Wednesday 23 December 2015

Gold’s wild ride leaves best forecasters siding with fund bears

By Luzi-Ann Javier

Janet Yellen sent gold prices on a roller-coaster ride. Now, hedge funds and the metal's best forecasters are predicting there's only one way prices are heading next: down.

The Federal Reserve Chair on Wednesday (16 December) raised US interest rates for the first time in almost a decade, sending bullion prices swinging and driving the metal's 30-day volatility to a six-week high. While traders couldn't decide on a direction for gold, Robin Bhar and Barnabas Gan, the most accurate forecasters, are convinced futures will keep falling in 2016. Money managers agree, raising their net-short position to the highest ever."Because gold is an emotional commodity, you're dealing with the way that crowds think," said Brian Barish, chief investment officer of Denver-based Cambiar Investors LLC, which oversees about US$14 billion. "When that's the case, it's very hard to predict human emotions other than they're going to change around from time to time.
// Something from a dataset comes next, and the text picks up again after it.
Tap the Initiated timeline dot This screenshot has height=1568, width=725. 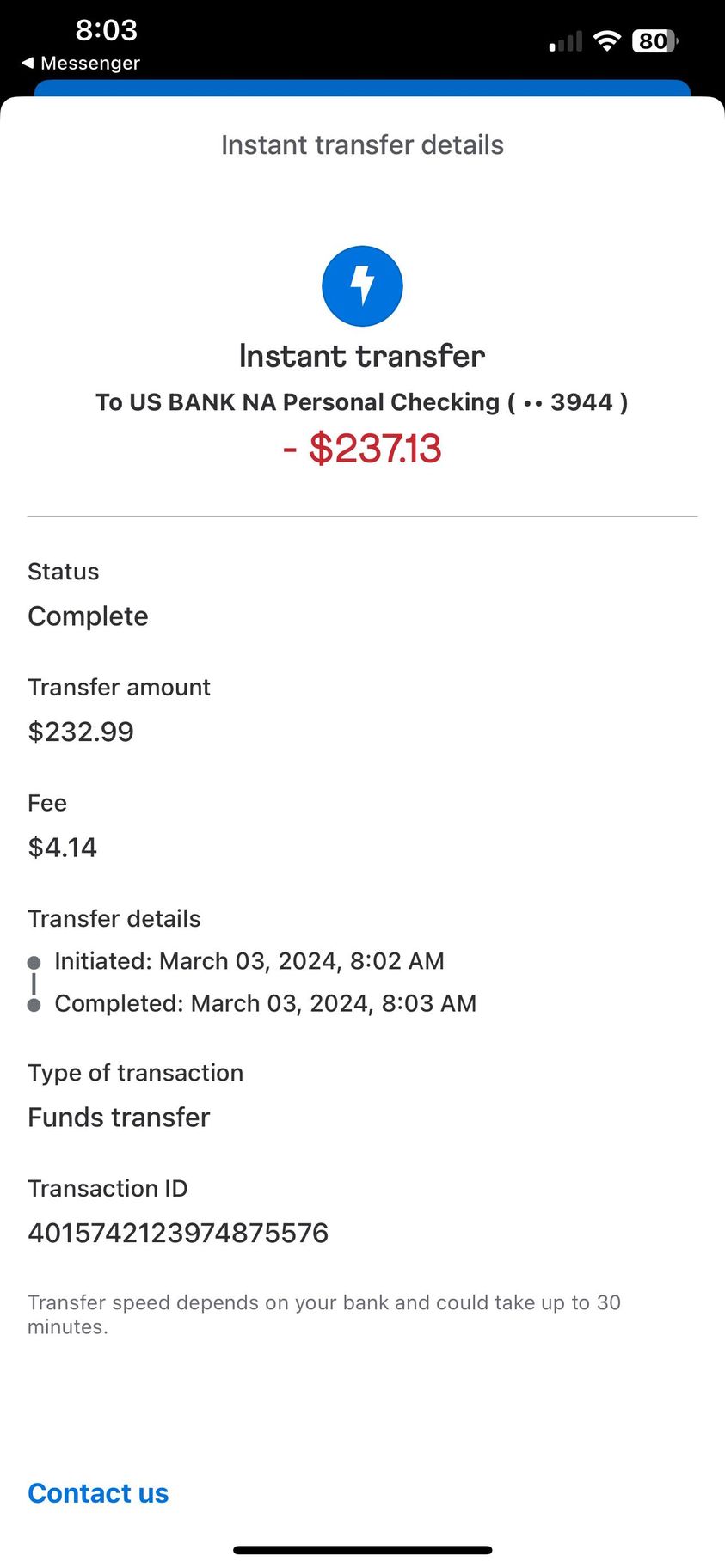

I wouldn't touch it personally. I think it has a lot lower to go."

After a decade-long bull market that propelled gold to a record in 2011, the precious metal is poised for a third annual loss. With the end of the US stimulus era and very little inflation, investors see no reason to stay in bullion and are dumping their holdings in exchange-traded products. Higher rates cut the metal's appeal as a store of value as the dollar strengthens.

Record Bears
Futures declined 1% last week to $1,065 an ounce on the Comex in New York. The 30-member Philadelphia Stock Exchange Gold & Silver Index of shares dropped 6.1%, trading near the lowest since 2000.